Shattered illusions

*The war in Libya is destroying the illusions of Europe’s liberal middle class. Think back to how it spokesmen and women talked about international politics in an Oslo or London television studio until only a few months ago, and notice how everything they assumed to be true has turned out to be false.

Nick Cohen, journalist, author, and political commentatorcohen3


They agreed that it was an outrageous breach of international law for America and her allies to overthrow Saddam Hussein – a far worse tyrant than Muammar Gaddafi, incidentally. Now they have a war that meets their demands of “legality,” we discover that they have produced a cruel and dishonest campaign that cannot meet its objectives.
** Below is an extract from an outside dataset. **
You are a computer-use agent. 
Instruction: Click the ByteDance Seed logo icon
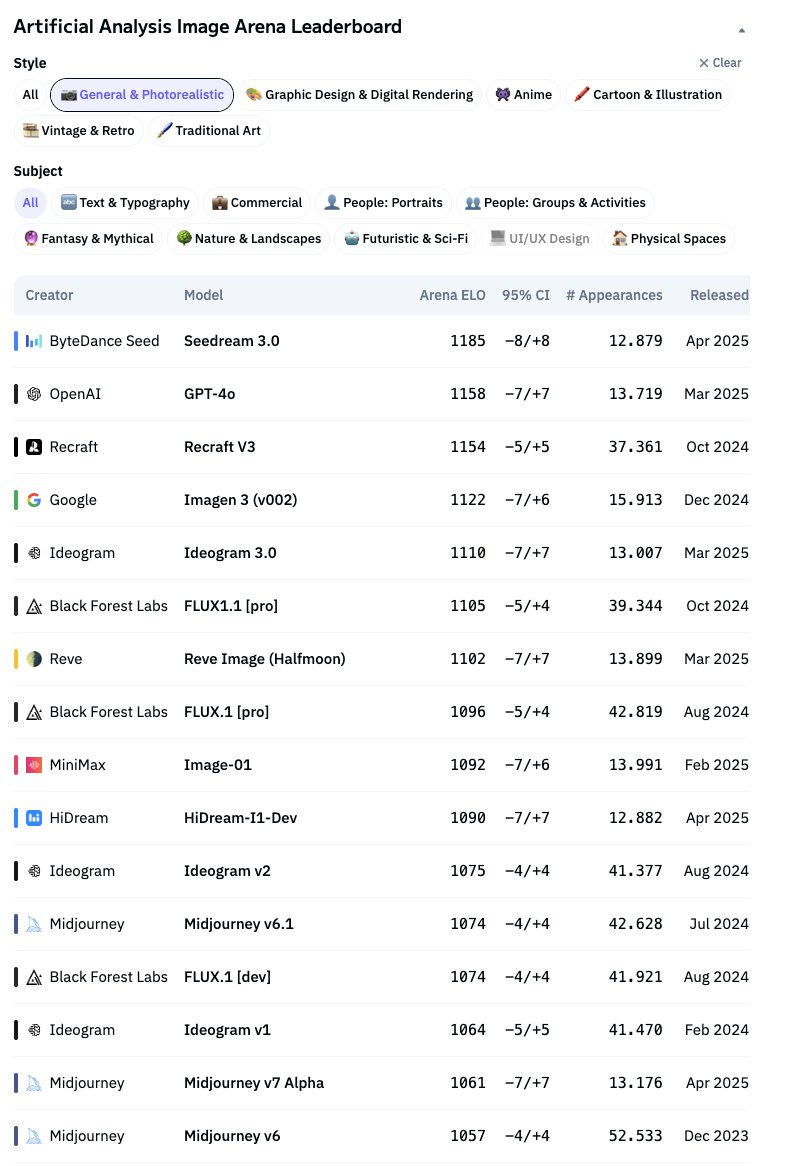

United Nations Security Council Resolution 1973 authorised “all necessary measures” to protect Libyans from the threat of attack.
It all sounded so reasonable. Gaddafi is the world’s longest serving dictator who has subjected his population to 42 years of corruption, oppression and indoctrination. (Imagine having to repeat and pretend to respect for all your adult life the deranged ideas of Gaddafi’s Green Book, which Libyan children had to learn by rote, and you will get some idea of the humiliation he imposed on his people.)
When he threatened his people with massacre, the UN had an anti-totalitarian duty to intervene.
But the UN’s legal authority is treacherous. Those who praise it would be the first to condemn a European judicial system that elevated a lawyer who took bribes from criminals or a communist who hated freedom of speech to the rank of judge, or the EU if it allowed a dictatorship to join the European club.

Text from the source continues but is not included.